Abstract
Interior point methods for optimization have been around for more than
25 years now. Their presence has shaken up the field of optimization.
Interior point methods for linear and (convex) quadratic programming
display several features which make them particularly attractive for
very large scale optimization. Among the most impressive of them
are their low-degree polynomial worst-case complexity and an unrivalled
ability to deliver optimal solutions in an almost constant number
of iterations which depends very little, if at all, on the problem
dimension.
Interior point methods are competitive when dealing with small problems
of dimensions below one million constraints and variables and are
beyond competition when applied to large problems of dimensions going
into millions of constraints and variables.
In this survey we will discuss several issues related to interior
point methods including the proof of the worst-case complexity result,
the reasons for their amazingly fast practical convergence and
the features responsible for their ability to solve very large problems.

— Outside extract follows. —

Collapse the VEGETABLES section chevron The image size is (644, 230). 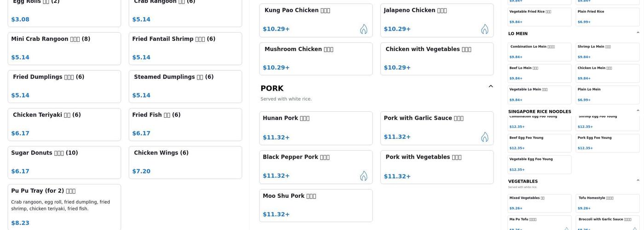[638, 181]
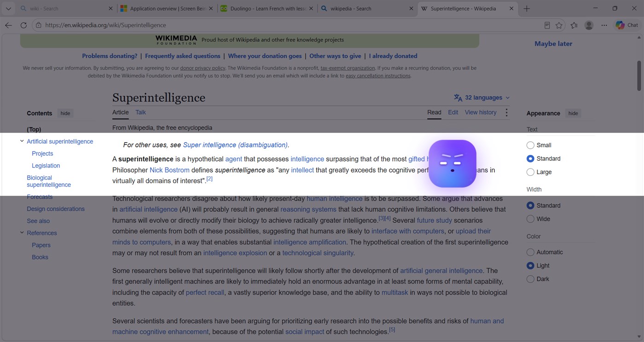The height and width of the screenshot is (342, 644).
Task: Click the Nick Bostrom link
Action: tap(169, 170)
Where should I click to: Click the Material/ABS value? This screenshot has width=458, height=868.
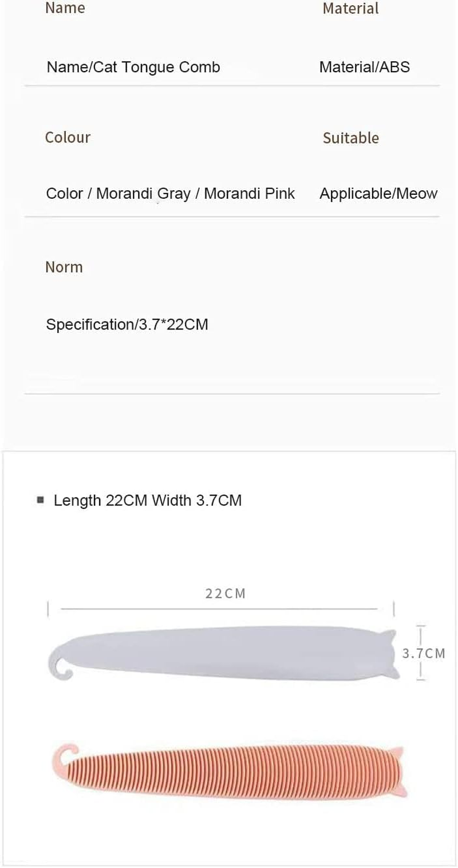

The ever-growing sizes of optimization problems impose new requirements
on optimization methods and software. In the final part of this paper
we will therefore address a redesign of interior point methods to allow
them to work in a matrix-free regime and to make them well-suited
to solving even larger problems.
Key words: Interior Point Methods, Linear Programming, Quadratic Programming, Worst-case Complexity Analysis, Implementation, Matrix-Free Methods.